From Ottoman prison to the trial of Jesus? Well maybe.

EXCAVATION: Archaeologists find possible site of Jesus’s trial in Jerusalem (Ruth Eglash, Washington Post).
JERUSALEM — It started 15 years ago with plans to expand the Tower of David Museum. But the story took a strange turn when archaeologists started peeling away layers under the floor in an old abandoned building adjacent to the museum in Jerusalem’s Old City.

They knew it had been used as a prison when the Ottoman Turks and then the British ruled these parts.
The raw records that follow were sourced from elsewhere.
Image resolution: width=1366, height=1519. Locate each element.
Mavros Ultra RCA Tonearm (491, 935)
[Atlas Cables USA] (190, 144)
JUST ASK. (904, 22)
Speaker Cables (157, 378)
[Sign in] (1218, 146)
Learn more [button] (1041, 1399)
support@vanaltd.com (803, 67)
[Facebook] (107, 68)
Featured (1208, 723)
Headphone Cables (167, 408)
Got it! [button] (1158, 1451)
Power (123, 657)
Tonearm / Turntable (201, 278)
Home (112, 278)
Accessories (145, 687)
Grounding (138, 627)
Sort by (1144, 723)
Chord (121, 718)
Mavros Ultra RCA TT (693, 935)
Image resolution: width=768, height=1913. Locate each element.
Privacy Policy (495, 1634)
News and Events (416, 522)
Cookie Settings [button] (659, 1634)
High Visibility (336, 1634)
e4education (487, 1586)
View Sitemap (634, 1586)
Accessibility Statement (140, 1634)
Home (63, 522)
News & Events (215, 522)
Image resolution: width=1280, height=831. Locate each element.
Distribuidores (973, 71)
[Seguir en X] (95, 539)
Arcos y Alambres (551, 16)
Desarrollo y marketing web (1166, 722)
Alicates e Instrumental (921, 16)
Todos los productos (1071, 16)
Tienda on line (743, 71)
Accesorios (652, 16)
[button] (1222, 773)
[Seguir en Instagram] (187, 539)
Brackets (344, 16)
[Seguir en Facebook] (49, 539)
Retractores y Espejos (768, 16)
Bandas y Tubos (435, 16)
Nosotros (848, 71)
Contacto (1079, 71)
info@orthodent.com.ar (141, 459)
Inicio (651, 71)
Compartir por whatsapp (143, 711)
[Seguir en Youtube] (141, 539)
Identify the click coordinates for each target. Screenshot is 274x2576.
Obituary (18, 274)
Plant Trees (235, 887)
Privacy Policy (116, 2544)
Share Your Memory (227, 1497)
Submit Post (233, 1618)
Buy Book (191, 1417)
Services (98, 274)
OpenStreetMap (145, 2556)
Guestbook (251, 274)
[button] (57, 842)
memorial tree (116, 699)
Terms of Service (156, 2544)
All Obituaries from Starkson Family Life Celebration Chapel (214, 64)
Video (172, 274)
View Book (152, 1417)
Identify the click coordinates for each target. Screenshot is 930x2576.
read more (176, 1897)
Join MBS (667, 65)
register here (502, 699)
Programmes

But, as they carefully dug down, they eventually uncovered something extraordinary: the suspected remains of the palace where one of the more famous scenes of the New Testament may have taken place — the trial of Jesus.

Now, after years of excavation and a further delay caused by wars and a lack of funds, the archaeologists’ precious find is being shown to the public through tours organized by the museum.

[...]
The real story seems to be that archaeologists have found the remains of a big building (or maybe just the remains of its sewage system?) which arguably was a palace in the Herodian period. It requires additional inferences to get anywhere near the trial of Jesus, but naturally that is the narrative seized on by the media.

As usual, the actual story is important and interesting, both archaeologically and historically, but some hype needs to be peeled back to get to it. But at least they didn't save this one for Easter.